WHAT IS REQUIRED: Look for the word "Comments" in the entries below, then copy every line that has it.

(THE DATA Opens)

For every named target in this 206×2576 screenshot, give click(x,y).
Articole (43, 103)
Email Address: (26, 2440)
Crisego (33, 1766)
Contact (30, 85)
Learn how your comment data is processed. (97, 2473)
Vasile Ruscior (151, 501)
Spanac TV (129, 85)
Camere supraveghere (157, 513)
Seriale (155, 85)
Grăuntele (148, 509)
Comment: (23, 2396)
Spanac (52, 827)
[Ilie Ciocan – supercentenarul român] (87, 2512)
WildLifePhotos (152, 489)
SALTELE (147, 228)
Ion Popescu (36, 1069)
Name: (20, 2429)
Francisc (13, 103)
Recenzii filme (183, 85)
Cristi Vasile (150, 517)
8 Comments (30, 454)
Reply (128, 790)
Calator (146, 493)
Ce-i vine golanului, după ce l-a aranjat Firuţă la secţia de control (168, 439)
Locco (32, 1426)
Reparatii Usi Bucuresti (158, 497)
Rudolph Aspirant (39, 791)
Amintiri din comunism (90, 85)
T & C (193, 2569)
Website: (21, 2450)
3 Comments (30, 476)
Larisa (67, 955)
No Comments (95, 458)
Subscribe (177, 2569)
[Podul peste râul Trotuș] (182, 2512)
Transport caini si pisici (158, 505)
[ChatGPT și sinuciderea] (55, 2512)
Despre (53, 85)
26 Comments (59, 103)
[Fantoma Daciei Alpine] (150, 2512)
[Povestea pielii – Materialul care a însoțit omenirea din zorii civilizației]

(THE DATA Closes)

WRITTEN ANSWER:
8 Comments (30, 454)
3 Comments (30, 476)
No Comments (95, 458)
26 Comments (59, 103)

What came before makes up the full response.